Nowadays a model that weighed in at 191 pounds, no matter how handsome, would be turned away from most agencies or else sent to a fat farm.

Far from inspiring a spate of industry breast-beating, as occurred after the international news media got hold of the deaths of two young female models who died from eating disorders, the trend favoring very skinny male models has been accepted as a matter or course.

“I personally think that it’s the consumer that’s doing this, and fashion is just responding,” said Kelly Cutrone, the founder of People’s Revolution, a fashion branding and production company. “No one wants a beautiful women or a beautiful man anymore.”

In terms of image, the current preference is for beauty that is not fully evolved. “People are afraid to look over 21 or make any statement of what it means to be adult,” Ms. Cutrone said.

George Brown, a booking agent at Red Model Management, said: “When I get that random phone call from a boy who says, ‘I’m 6-foot-1 and I’m calling from Kansas,’ I immediately ask, ‘What do you weigh?’ If they say 188 or 190, I know we can’t use him. Our guys are 155 pounds at that height.”

Their waists, like that of Mr. Svetlichnyy, measure 28 or 30 inches. They have, ideally, long necks, pencil thighs, narrow shoulders and chests no more than 35.5 inches in circumference, Mr. Brown said. “It’s client driven,” he added. “That’s just the size that blue-chip designers and high-end editorials want.”

For Patrik Ervell’s show on Saturday, the casting brief called for new faces and men whose bodies were suited to a scarecrow silhouette. “We had to measure their thighs,” Mr. Brown said.

For models like Demián Tkach, a 26-year-old Argentine who was recently discovered by the photographer Bruce Weber, the tightening tape measure may cut off a career.

Mr. Tkach said that when he came here from Mexico, where he had been working: “My agency asked me to lose some muscle. I lost a little bit to help them, because I understand the designers are not looking for a male image anymore. They’re looking for some kind of androgyne.”
 
That is seriously, seriously unattractive.

Why would I want to be with someone who looks like an underfed boy? Maybe that's attractive to teenage girls, but yowza, at 28, no thanks, you better look like a man.
 
That's so ridiculous to present ultra-thin bodies as the standard of beauty. Since when did looking anorexic and famished was considered sexy? I don't think the average guy would want to emulate the models. Guys want to look muscular because they know that is what most women like.
 
I was in the pool!!!






But seriously, yes men are just as susceptible to image pressures as women. Unfortunately I think there are more acceptable body types with the male gender then there are the female gender. An unfortunate double standard.
 
Pearl said:
That's so ridiculous to present ultra-thin bodies as the standard of beauty. I don't think the average guy would do the same. I think guys want to look muscular because they know that is what most women like.

=====

▶ _TASKS TO PERFORM_
a. In the passage on skinny male models, how much does George Brown say his agency's models weigh at 6-foot-1?
b. Write the next part of the passage on skinny male models, starting after its last sentence.

▶ _STORED DATA_
=====

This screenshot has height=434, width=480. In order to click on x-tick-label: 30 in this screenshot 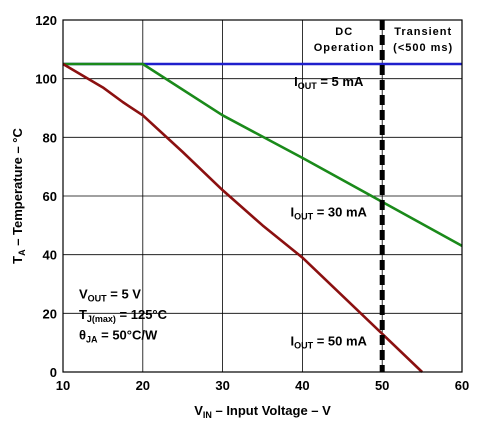, I will do `click(222, 386)`.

=====

▶ _RESPONSES IN ORDER_
a. 155 pounds.

b.
Definitely! While I feel that one we should all do our best to maintain a healthy weight for our age and body type through healthy eating and proper exercise, there is no excuse for the body type perpetuated by that dude on the right in that picture up there or the equivalent for those of us that are women. I don't want a guy I'm with to look like he just escaped from a concentration camp, nor do guys, from my experience, want women to have the body of a 9 year old boy. As a girl who was bordering on anorexia during my early teen years that realization actually aided in my struggle to be at a healthy weight through healthy practices as opposed to starving myself and working out for 2.5 hours a day like I was doing then. I did a research paper awhile back on the media and its effects on body image, and the negative impact it's now having on men as well as women was something I found surprising and increasingly common.
 
I'm sorry to hear about your experiences, U2isthebest :hug:

I also did hear about men being effected by media and body image. But I think they would feel more pressure to be muscular rather than 90 pounds.
 
Pearl said:
I'm sorry to hear about your experiences, U2isthebest :hug:

I also did hear about men being effected by media and body image. But I think they would feel more pressure to be muscular rather than 90 pounds.

Thank you.:hug: I was never at the worst levels of an eating disorder, but I definitely got way too thin and went about it in the wrong ways. As for your second statement, my research showed exactly what you said. The media presents a muscular male body as ideal and a very thin, almost boyish, body as the ideal type for women.
 
It certainly shouldn't be promoted as something aspiring for young males, and those who are actively trying to look like that definitely are in need of help.
It's a shame if the media and model agencies are trying to portray this is as a new body standard.

However, it should be considered that in some cases, like myself, this is just how one looks. I would probably look similar to the one on the left.
Sure, I could go to the fitness studio every day to gain some muscles everywhere, but wouldn't I, in that way, not just fall victim to another perceived standard of how boys should look like?
Not that I wouldn't mind gaining some strength, I just have the time and motivation to actively enforce that. And I doubt that that would suddenly increase my chances with women dramatically.

My cousin, for example, would be similar to the right one, and it's really looking a bit strange, but he, like myself, is eating enough and well and also not suffering from anorexia.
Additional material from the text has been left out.